Californians have always thought that their biggest threat is the Big One (the possibility of a massive earthquake that wipes everything out because the state is on the San Andreas Fault). Lately, they have also seen how mega-fires, sixth-generation fires, threaten them. But it turns out that the biggest threat is actually a mega-flood. So catastrophic that it could submerge cities like Fresno or Stockton, parts of Los Angeles, and displace 10 million people.
According to a study published in Science Advances, climate change has already doubled the chances of a disastrous flood in California in the next four decades. For geologists, it would be something completely different, due to its dimensions, to everything that has been seen until today.
The impact on the US supply chain
What they have seen is that climate change supercharges intense rainfall events, causing flash floods to occur more regularly. CNN reports that this phenomenon has already been observed several times this summer in eastern Kentucky, Saint Louis, and even in California's Death Valley National Park. But, they warn, that what they announce could cover the entire state of California.
Climate change doubles the risk of a sequence of very serious storms, but each additional degree of warming will further increase that risk."
"Climate change has probably already doubled the risk of a sequence of extremely serious storms in California, like the one mentioned in the study. But each additional degree of warming will further increase that risk," Daniel Swain, a climate scientist at the University of California, Los Angeles, and co-author of the study.
A major storm scenario model published in 2011 already showed that the scale of the floods and the economic consequences would affect practically all of California, Univisión details. The new research suggests that the area with the most destruction would be California's Central Valley, including Sacramento, Fresno, and Bakersfield. However, according to the US Geological Survey, the impact would be felt by the entire country because it would affect the food chain throughout the United States because the Central Valley produces a quarter of the country's supplies.
Storms at the end of this century could generate up to 400% more water
These megafloods would turn the California lowlands into a "vast inland sea." In fact, according to geologists, this phenomenon could have occurred before in the state. The difference, they explain, is that climate change is increasing the probability of these catastrophic disasters, causing them to occur more often than not every 25 or 50 years.
Repeat the mega-flood of the winter of 1861-1862
The last mega-flood was in the winter of 1861-1862. They were episodes of winter storms that lasted weeks and killed thousands of people. Flooding affected virtually all of California's lowlands, transforming the interior Sacramento and San Joaquin valleys into a temporary inland sea and inundating much of the coastal plain in what are now Los Angeles and Orange counties.

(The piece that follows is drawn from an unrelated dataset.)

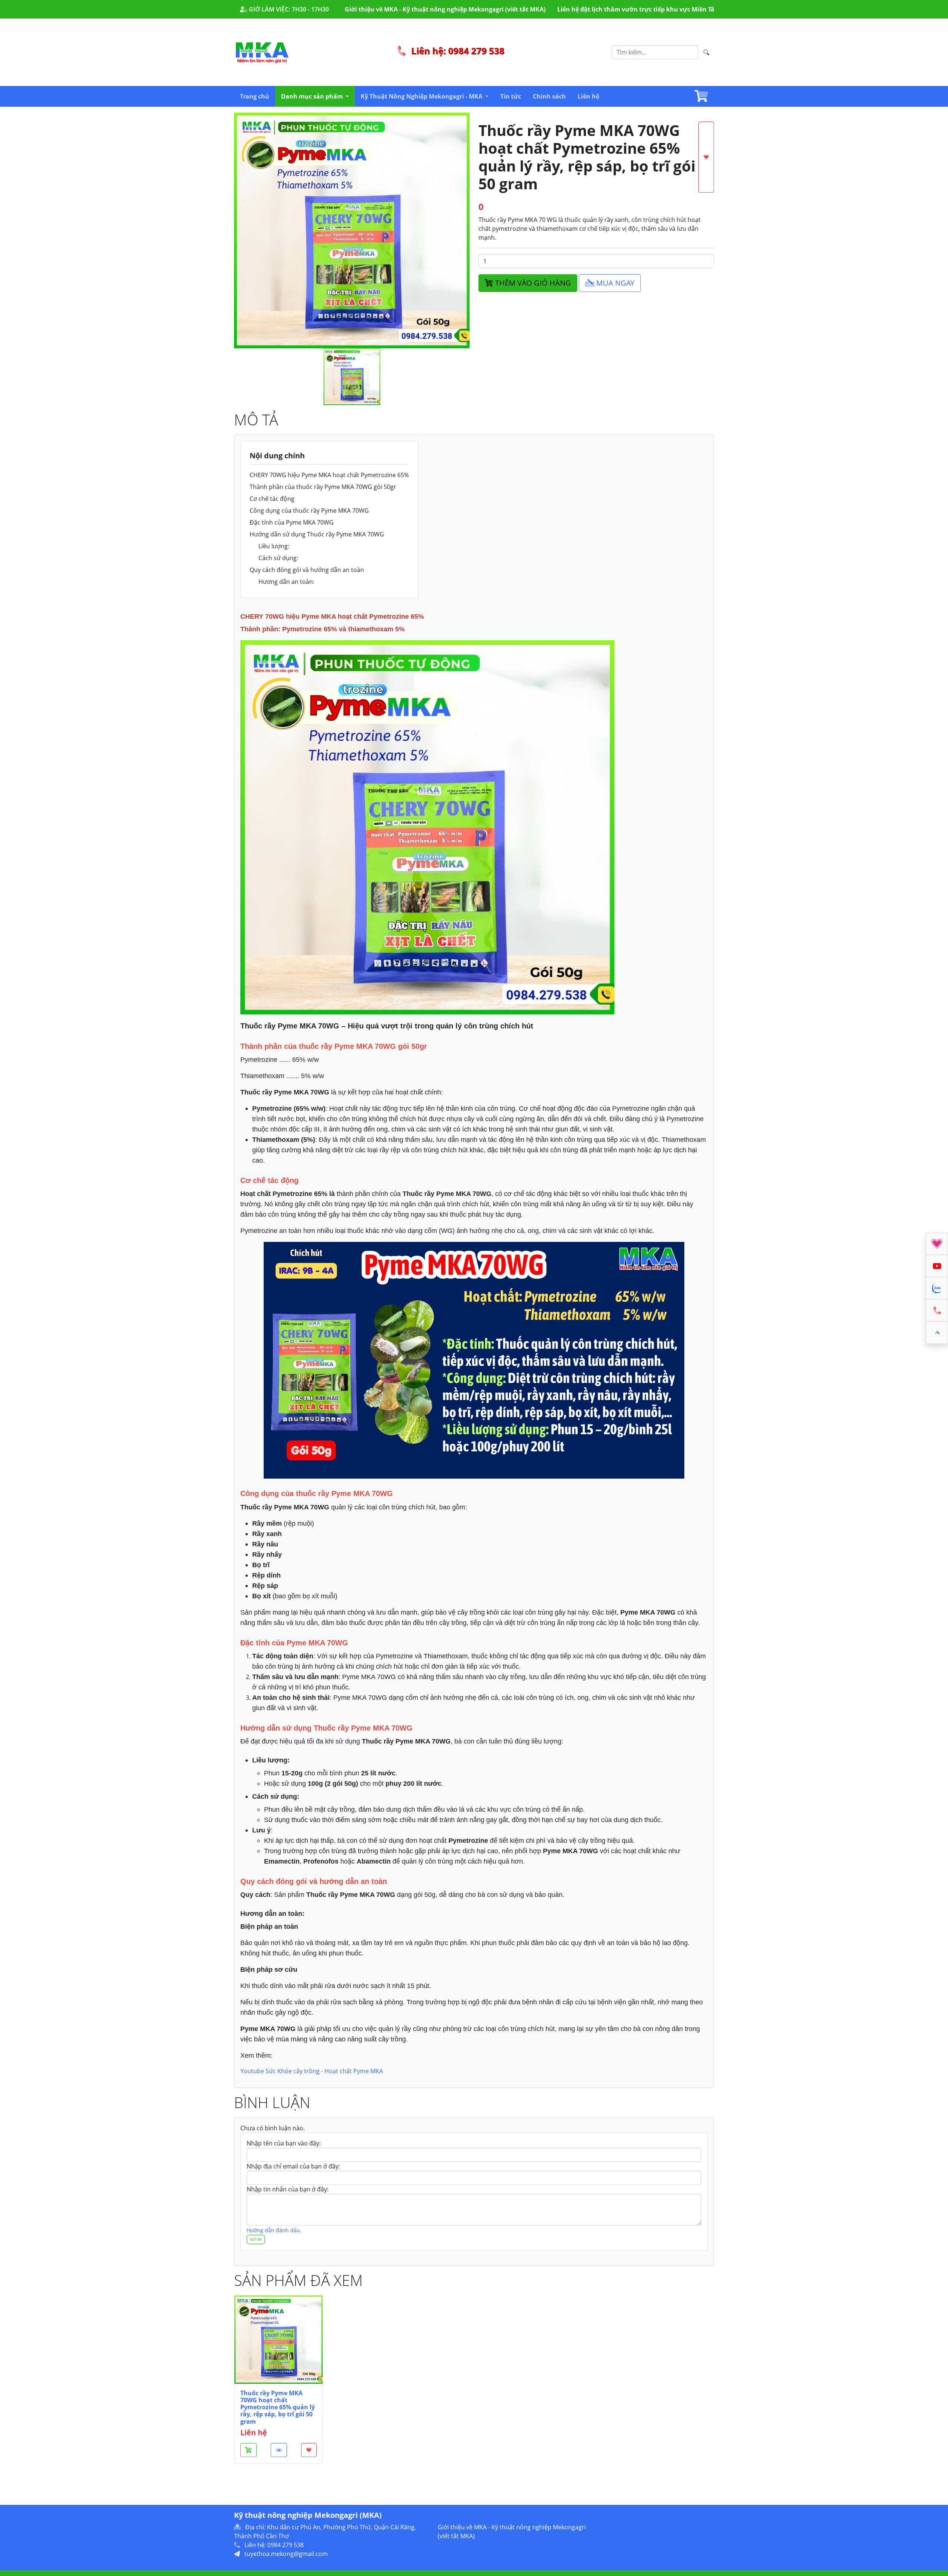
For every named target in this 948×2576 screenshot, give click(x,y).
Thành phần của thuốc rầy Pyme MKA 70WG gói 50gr (323, 487)
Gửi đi (255, 2239)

Climate change is accelerating everything. Eventually (the mega-flood) is going to happen."
Scientists have used new weather models and climate forecasts to look at two scenarios: what a similar storm system would look like today and by the end of the century. What they found was that, due to climate change, a flood on a scale similar to that of 1861-62 is now twice as likely to occur.
The researchers detail that floods of a magnitude equal to or greater than those occur five to seven times per millennium; that is, an annual probability of 1.0 to 0.5% or a recurrence interval of 100 to 200 years. "But climate change is accelerating everything. It's going to happen eventually," says Swain.
The study by Daniel Swain and Xingying Huang shows that storms at the end of this century could generate up to 400% more water circulating in the Sierra Nevada mountains than there is now.